** start of READING PASSAGE **
8 Deep Learning Best Practices I Learned About in 2017

Something I was really happy about accomplishing in 2017 was getting more practically involved with modern AI. I’ve studied a lot of math, which has certainly been fun, but haven’t done any practical projects, and therefore have nothing to show for my efforts. To remedy this, in April, I applied for an AI Grant with the aim of building FastText skip-gram models for Kenyan speech. I became a finalist in the first round, but failed to win a grant.

Then, this September, I applied to the international fellowship track of a now-complete class on Practical Deep Learning for Coders, Part 1 v2, taught by Jeremy Howard of fast.ai. It will be publicly available as a MOOC in the first two weeks or so of January 2018. Over 7 weeks, I learned how to use a set of 8 techniques for building:

world-class image classifiers from pre-trained models,
sentiment analysis tools by building language models from the data sets under investigation,
how to do deep learning on structured data sets, and
how to use deep learning to build recommendation engines through collaborative filtering.

All this was done through the extremely productive interface known as the Jupyter Notebook, supported by the fastai deep learning library, which is itself supported by PyTorch.

So here are the 8 techniques. In each case, I’ll outline the general idea with short snippets of fastai code, and indicate (in parentheses) whether each technique is generally applicable (useful whether you’re doing DL for image recognition and classification, NLP, modeling structured data or collaborative filtering), or more specific to the kind of data you’re trying to apply deep learning to. During the class, the image recognition lessons were done using the Kaggle challenges Dogs vs. Cats: Kernels Edition, Dog Breed Identification, and Planet: Understanding the Amazon from Space.

Because this is the Internet, I made my own challenge, which was to clone Dogs vs. Cats, but with spiders and scorpions instead. Spiders vs. Scorpions. I grabbed the data from Google Images, by searching ‘spider’ and ‘desert scorpion’ and downloading about 1500 images or so. I automated this, obviously. I didn’t want to automatically become an expert on esoteric spiders and right-clicking. I cleaned up the data by removing any non-jpg images, any non-image cruft, and images that had no extension. By the time I was done filtering out the junk, I had about 815 images to work with. Each class [spiders, scorpions] had 290 in the training set, with 118 spiders and 117 scorpions in the test/validation set. Surprisingly (for me, when I learned this), it works! My model reached about 95% accuracy.
** end of READING PASSAGE **
** start of STORED ROWS **
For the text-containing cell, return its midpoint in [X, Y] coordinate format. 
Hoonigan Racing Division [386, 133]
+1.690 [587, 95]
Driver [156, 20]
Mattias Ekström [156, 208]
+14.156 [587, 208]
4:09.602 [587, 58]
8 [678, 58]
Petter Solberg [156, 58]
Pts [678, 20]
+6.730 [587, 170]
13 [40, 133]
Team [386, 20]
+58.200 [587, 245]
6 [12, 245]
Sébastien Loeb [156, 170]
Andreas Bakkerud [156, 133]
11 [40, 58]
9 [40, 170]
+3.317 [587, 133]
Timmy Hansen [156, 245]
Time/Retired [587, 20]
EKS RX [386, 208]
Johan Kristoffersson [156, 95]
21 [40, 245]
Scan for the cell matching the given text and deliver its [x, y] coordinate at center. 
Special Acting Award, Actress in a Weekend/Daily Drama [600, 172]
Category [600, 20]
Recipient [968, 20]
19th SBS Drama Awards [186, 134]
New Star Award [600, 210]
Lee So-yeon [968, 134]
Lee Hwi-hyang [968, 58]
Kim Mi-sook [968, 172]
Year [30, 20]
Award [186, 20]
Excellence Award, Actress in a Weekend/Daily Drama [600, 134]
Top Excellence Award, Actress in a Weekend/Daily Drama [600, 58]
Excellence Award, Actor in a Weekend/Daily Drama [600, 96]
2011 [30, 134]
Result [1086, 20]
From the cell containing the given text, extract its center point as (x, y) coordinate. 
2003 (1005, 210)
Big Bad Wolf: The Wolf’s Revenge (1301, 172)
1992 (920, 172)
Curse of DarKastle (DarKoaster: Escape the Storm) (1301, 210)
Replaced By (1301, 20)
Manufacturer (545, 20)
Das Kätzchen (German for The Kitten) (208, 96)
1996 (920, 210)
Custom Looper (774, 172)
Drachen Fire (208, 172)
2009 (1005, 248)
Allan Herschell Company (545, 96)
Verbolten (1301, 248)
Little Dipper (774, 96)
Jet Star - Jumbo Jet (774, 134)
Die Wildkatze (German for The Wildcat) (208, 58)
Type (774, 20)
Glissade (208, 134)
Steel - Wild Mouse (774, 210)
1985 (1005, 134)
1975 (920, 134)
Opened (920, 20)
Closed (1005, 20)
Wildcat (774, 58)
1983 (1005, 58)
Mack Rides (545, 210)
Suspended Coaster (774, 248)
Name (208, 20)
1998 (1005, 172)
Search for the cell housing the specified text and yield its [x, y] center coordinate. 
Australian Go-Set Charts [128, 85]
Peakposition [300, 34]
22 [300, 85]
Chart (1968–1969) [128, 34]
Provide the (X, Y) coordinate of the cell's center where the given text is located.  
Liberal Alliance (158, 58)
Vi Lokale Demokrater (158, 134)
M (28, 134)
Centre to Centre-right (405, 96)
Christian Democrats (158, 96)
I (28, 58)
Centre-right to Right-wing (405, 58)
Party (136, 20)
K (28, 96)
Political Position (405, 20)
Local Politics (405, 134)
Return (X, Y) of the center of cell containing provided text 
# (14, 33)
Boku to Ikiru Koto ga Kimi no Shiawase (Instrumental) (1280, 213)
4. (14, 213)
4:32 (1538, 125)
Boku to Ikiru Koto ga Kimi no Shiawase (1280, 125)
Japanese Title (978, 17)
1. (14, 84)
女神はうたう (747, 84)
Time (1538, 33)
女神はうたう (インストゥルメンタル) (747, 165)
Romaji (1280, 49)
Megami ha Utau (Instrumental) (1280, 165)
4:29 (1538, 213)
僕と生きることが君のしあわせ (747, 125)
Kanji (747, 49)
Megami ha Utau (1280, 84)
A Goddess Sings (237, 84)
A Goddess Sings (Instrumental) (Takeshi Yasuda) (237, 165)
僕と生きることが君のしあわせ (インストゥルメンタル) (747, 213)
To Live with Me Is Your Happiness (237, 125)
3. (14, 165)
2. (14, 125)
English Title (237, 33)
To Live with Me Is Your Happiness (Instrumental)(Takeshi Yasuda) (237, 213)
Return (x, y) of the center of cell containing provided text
** end of STORED ROWS **
◆ WHAT TO WORK ON:
(1) Answer each of these from the deep learning post:
(a) What did the writer apply for in April, and how far did that application get?
(b) Over how many weeks did the writer learn the 8 techniques?
(c) How many images per class were in the Spiders vs. Scorpions training set?
(2) Please quote the deep learning post word for word, taking everything from "Because this is" down to "about 95% accuracy.".

◆ RESPONSES TO THE EXERCISE:
(1)
(a) An AI Grant, to build FastText skip-gram models for Kenyan speech; the writer became a finalist in the first round but did not win a grant.
(b) 7 weeks.
(c) 290.

(2)
Because this is the Internet, I made my own challenge, which was to clone Dogs vs. Cats, but with spiders and scorpions instead. Spiders vs. Scorpions. I grabbed the data from Google Images, by searching ‘spider’ and ‘desert scorpion’ and downloading about 1500 images or so. I automated this, obviously. I didn’t want to automatically become an expert on esoteric spiders and right-clicking. I cleaned up the data by removing any non-jpg images, any non-image cruft, and images that had no extension. By the time I was done filtering out the junk, I had about 815 images to work with. Each class [spiders, scorpions] had 290 in the training set, with 118 spiders and 117 scorpions in the test/validation set. Surprisingly (for me, when I learned this), it works! My model reached about 95% accuracy.